**Problem:**
Give back, word for word, every line from the one containing "How do I perform: Switch" to the end of the listing, and nothing more.
---+---
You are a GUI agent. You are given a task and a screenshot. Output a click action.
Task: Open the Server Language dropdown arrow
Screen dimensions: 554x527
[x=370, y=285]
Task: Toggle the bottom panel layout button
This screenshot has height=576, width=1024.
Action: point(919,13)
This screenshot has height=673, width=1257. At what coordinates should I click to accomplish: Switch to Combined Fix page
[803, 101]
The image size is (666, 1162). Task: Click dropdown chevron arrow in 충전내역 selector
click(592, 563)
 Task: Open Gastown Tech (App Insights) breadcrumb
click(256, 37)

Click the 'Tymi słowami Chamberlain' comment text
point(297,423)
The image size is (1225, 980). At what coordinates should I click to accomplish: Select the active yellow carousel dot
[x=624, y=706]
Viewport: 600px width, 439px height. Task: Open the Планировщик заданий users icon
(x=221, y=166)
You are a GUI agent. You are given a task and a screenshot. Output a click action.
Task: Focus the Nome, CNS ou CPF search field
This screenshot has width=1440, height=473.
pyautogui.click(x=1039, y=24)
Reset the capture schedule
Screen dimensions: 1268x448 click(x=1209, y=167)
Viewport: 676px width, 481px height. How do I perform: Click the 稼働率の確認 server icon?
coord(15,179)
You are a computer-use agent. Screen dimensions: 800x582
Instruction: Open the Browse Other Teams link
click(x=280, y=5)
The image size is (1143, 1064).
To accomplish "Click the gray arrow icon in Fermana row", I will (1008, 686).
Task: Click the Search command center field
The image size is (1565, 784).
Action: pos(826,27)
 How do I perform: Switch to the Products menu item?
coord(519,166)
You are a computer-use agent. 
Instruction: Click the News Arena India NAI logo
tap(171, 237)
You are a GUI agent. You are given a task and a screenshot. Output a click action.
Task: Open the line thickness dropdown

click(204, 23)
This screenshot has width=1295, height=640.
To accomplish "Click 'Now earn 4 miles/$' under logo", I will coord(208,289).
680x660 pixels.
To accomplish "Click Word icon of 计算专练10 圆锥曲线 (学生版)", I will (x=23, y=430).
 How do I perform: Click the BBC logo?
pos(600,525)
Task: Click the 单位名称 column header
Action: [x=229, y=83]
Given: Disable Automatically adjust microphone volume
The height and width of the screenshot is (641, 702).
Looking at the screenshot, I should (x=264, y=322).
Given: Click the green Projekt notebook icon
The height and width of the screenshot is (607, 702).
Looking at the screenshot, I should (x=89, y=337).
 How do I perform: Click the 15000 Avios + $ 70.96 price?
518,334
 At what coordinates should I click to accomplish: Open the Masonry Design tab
---+---
**Reply:**
 How do I perform: Switch to the Products menu item?
coord(519,166)
You are a computer-use agent. 
Instruction: Click the News Arena India NAI logo
tap(171, 237)
You are a GUI agent. You are given a task and a screenshot. Output a click action.
Task: Open the line thickness dropdown

click(204, 23)
This screenshot has width=1295, height=640.
To accomplish "Click 'Now earn 4 miles/$' under logo", I will coord(208,289).
680x660 pixels.
To accomplish "Click Word icon of 计算专练10 圆锥曲线 (学生版)", I will (x=23, y=430).
 How do I perform: Click the BBC logo?
pos(600,525)
Task: Click the 单位名称 column header
Action: [x=229, y=83]
Given: Disable Automatically adjust microphone volume
The height and width of the screenshot is (641, 702).
Looking at the screenshot, I should (x=264, y=322).
Given: Click the green Projekt notebook icon
The height and width of the screenshot is (607, 702).
Looking at the screenshot, I should (x=89, y=337).
 How do I perform: Click the 15000 Avios + $ 70.96 price?
518,334
 At what coordinates should I click to accomplish: Open the Masonry Design tab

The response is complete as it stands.